*Exercise description*
Copy every line of the listing below verbatim.

*Input data*
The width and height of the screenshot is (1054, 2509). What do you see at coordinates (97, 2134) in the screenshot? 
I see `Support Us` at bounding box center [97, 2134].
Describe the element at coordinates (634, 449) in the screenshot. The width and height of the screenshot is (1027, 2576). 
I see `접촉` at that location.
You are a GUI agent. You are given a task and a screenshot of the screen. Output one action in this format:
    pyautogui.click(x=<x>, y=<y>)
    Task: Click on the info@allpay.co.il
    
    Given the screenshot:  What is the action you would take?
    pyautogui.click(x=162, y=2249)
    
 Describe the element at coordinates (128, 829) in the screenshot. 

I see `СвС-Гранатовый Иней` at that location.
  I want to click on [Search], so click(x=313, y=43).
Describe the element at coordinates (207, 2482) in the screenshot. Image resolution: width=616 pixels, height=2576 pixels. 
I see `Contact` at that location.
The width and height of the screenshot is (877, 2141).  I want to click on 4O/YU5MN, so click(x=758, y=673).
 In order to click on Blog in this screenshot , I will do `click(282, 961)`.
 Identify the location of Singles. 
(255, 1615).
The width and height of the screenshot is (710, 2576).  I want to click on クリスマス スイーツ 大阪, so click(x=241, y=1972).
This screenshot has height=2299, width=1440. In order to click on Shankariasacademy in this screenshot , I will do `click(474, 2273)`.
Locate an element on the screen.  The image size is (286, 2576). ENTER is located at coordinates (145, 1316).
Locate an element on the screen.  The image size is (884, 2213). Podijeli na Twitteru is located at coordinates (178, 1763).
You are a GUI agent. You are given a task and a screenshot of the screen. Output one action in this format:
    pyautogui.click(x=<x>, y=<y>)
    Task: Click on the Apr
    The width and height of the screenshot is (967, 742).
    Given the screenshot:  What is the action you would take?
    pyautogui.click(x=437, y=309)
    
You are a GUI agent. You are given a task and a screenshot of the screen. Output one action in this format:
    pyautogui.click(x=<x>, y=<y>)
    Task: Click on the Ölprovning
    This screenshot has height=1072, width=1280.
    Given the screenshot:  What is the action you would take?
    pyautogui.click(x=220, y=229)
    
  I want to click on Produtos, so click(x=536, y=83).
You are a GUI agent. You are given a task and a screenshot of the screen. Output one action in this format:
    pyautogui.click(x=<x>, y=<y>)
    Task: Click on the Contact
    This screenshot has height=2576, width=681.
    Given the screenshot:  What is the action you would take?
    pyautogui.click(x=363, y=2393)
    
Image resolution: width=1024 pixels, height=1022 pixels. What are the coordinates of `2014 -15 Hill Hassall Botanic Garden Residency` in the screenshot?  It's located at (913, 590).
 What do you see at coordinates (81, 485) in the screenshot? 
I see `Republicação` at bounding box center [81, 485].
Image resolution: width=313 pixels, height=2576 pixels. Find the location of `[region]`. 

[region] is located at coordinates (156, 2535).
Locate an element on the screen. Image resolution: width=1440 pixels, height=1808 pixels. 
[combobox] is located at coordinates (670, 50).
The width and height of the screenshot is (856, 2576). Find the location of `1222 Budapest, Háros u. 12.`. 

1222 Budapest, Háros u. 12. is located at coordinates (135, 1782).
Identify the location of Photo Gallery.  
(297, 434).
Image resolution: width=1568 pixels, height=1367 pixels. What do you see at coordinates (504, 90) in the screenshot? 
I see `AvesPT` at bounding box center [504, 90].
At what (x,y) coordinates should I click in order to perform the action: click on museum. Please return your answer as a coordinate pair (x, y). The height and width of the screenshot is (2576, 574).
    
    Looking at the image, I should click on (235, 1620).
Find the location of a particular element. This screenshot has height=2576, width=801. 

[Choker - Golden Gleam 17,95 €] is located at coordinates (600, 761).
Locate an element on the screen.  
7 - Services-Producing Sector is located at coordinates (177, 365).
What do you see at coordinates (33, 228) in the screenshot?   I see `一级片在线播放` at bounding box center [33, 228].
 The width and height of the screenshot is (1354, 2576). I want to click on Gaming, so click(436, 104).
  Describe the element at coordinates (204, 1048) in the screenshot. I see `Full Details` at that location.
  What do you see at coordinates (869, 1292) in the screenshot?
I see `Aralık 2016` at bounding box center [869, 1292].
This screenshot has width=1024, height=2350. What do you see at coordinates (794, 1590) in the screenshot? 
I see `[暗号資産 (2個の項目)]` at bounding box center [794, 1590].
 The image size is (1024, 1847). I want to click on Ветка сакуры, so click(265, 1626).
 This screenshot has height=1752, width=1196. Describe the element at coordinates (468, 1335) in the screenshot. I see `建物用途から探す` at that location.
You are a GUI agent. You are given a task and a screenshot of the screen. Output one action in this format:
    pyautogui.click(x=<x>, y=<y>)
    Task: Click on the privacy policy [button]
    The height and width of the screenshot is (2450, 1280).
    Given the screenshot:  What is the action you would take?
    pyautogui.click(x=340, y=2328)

*Written solution*
The width and height of the screenshot is (1054, 2509). What do you see at coordinates (97, 2134) in the screenshot? 
I see `Support Us` at bounding box center [97, 2134].
Describe the element at coordinates (634, 449) in the screenshot. The width and height of the screenshot is (1027, 2576). 
I see `접촉` at that location.
You are a GUI agent. You are given a task and a screenshot of the screen. Output one action in this format:
    pyautogui.click(x=<x>, y=<y>)
    Task: Click on the info@allpay.co.il
    
    Given the screenshot:  What is the action you would take?
    pyautogui.click(x=162, y=2249)
    
 Describe the element at coordinates (128, 829) in the screenshot. 

I see `СвС-Гранатовый Иней` at that location.
  I want to click on [Search], so click(x=313, y=43).
Describe the element at coordinates (207, 2482) in the screenshot. Image resolution: width=616 pixels, height=2576 pixels. 
I see `Contact` at that location.
The width and height of the screenshot is (877, 2141).  I want to click on 4O/YU5MN, so click(x=758, y=673).
 In order to click on Blog in this screenshot , I will do `click(282, 961)`.
 Identify the location of Singles. 
(255, 1615).
The width and height of the screenshot is (710, 2576).  I want to click on クリスマス スイーツ 大阪, so click(x=241, y=1972).
This screenshot has height=2299, width=1440. In order to click on Shankariasacademy in this screenshot , I will do `click(474, 2273)`.
Locate an element on the screen.  The image size is (286, 2576). ENTER is located at coordinates (145, 1316).
Locate an element on the screen.  The image size is (884, 2213). Podijeli na Twitteru is located at coordinates (178, 1763).
You are a GUI agent. You are given a task and a screenshot of the screen. Output one action in this format:
    pyautogui.click(x=<x>, y=<y>)
    Task: Click on the Apr
    The width and height of the screenshot is (967, 742).
    Given the screenshot:  What is the action you would take?
    pyautogui.click(x=437, y=309)
    
You are a GUI agent. You are given a task and a screenshot of the screen. Output one action in this format:
    pyautogui.click(x=<x>, y=<y>)
    Task: Click on the Ölprovning
    This screenshot has height=1072, width=1280.
    Given the screenshot:  What is the action you would take?
    pyautogui.click(x=220, y=229)
    
  I want to click on Produtos, so click(x=536, y=83).
You are a GUI agent. You are given a task and a screenshot of the screen. Output one action in this format:
    pyautogui.click(x=<x>, y=<y>)
    Task: Click on the Contact
    This screenshot has height=2576, width=681.
    Given the screenshot:  What is the action you would take?
    pyautogui.click(x=363, y=2393)
    
Image resolution: width=1024 pixels, height=1022 pixels. What are the coordinates of `2014 -15 Hill Hassall Botanic Garden Residency` in the screenshot?  It's located at (913, 590).
 What do you see at coordinates (81, 485) in the screenshot? 
I see `Republicação` at bounding box center [81, 485].
Image resolution: width=313 pixels, height=2576 pixels. Find the location of `[region]`. 

[region] is located at coordinates (156, 2535).
Locate an element on the screen. Image resolution: width=1440 pixels, height=1808 pixels. 
[combobox] is located at coordinates (670, 50).
The width and height of the screenshot is (856, 2576). Find the location of `1222 Budapest, Háros u. 12.`. 

1222 Budapest, Háros u. 12. is located at coordinates (135, 1782).
Identify the location of Photo Gallery.  
(297, 434).
Image resolution: width=1568 pixels, height=1367 pixels. What do you see at coordinates (504, 90) in the screenshot? 
I see `AvesPT` at bounding box center [504, 90].
At what (x,y) coordinates should I click in order to perform the action: click on museum. Please return your answer as a coordinate pair (x, y). The height and width of the screenshot is (2576, 574).
    
    Looking at the image, I should click on (235, 1620).
Find the location of a particular element. This screenshot has height=2576, width=801. 

[Choker - Golden Gleam 17,95 €] is located at coordinates (600, 761).
Locate an element on the screen.  
7 - Services-Producing Sector is located at coordinates (177, 365).
What do you see at coordinates (33, 228) in the screenshot?   I see `一级片在线播放` at bounding box center [33, 228].
 The width and height of the screenshot is (1354, 2576). I want to click on Gaming, so click(436, 104).
  Describe the element at coordinates (204, 1048) in the screenshot. I see `Full Details` at that location.
  What do you see at coordinates (869, 1292) in the screenshot?
I see `Aralık 2016` at bounding box center [869, 1292].
This screenshot has width=1024, height=2350. What do you see at coordinates (794, 1590) in the screenshot? 
I see `[暗号資産 (2個の項目)]` at bounding box center [794, 1590].
 The image size is (1024, 1847). I want to click on Ветка сакуры, so click(265, 1626).
 This screenshot has height=1752, width=1196. Describe the element at coordinates (468, 1335) in the screenshot. I see `建物用途から探す` at that location.
You are a GUI agent. You are given a task and a screenshot of the screen. Output one action in this format:
    pyautogui.click(x=<x>, y=<y>)
    Task: Click on the privacy policy [button]
    The height and width of the screenshot is (2450, 1280).
    Given the screenshot:  What is the action you would take?
    pyautogui.click(x=340, y=2328)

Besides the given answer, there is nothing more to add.